» Your assignment: From the data that follows, print exactly the lines starting at the one containing "Viewport: 1339px width, 496px height." and ending at the one containing "Given: Select the 単独 mode toggle"; include both of them and nothing more.
##### Source data
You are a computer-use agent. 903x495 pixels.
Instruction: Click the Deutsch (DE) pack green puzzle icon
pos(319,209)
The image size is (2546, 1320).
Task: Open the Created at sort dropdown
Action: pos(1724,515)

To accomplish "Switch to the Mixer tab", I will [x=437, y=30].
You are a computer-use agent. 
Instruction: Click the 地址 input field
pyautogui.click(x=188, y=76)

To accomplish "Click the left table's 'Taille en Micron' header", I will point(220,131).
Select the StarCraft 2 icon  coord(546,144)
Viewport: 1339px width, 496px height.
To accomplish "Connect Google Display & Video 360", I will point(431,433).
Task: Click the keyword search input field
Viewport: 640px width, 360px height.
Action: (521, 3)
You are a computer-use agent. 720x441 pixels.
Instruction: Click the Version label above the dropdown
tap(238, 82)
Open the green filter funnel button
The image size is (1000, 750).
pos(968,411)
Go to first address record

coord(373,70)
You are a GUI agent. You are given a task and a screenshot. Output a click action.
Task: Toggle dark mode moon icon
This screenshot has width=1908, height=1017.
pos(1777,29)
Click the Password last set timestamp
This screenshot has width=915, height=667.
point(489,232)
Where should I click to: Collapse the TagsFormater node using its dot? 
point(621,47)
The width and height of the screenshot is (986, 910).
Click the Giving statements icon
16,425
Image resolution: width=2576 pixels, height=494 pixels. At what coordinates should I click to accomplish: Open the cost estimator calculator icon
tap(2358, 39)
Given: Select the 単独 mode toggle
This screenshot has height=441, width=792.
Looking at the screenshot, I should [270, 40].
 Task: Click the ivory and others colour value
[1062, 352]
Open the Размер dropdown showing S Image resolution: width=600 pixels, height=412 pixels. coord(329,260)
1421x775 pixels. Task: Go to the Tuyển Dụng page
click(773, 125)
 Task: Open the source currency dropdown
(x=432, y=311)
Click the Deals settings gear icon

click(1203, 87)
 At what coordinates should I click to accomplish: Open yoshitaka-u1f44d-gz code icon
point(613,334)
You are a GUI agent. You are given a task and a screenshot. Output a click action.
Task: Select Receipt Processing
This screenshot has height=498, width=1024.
##########
» Response below:
Viewport: 1339px width, 496px height.
To accomplish "Connect Google Display & Video 360", I will point(431,433).
Task: Click the keyword search input field
Viewport: 640px width, 360px height.
Action: (521, 3)
You are a computer-use agent. 720x441 pixels.
Instruction: Click the Version label above the dropdown
tap(238, 82)
Open the green filter funnel button
The image size is (1000, 750).
pos(968,411)
Go to first address record

coord(373,70)
You are a GUI agent. You are given a task and a screenshot. Output a click action.
Task: Toggle dark mode moon icon
This screenshot has width=1908, height=1017.
pos(1777,29)
Click the Password last set timestamp
This screenshot has width=915, height=667.
point(489,232)
Where should I click to: Collapse the TagsFormater node using its dot? 
point(621,47)
The width and height of the screenshot is (986, 910).
Click the Giving statements icon
16,425
Image resolution: width=2576 pixels, height=494 pixels. At what coordinates should I click to accomplish: Open the cost estimator calculator icon
tap(2358, 39)
Given: Select the 単独 mode toggle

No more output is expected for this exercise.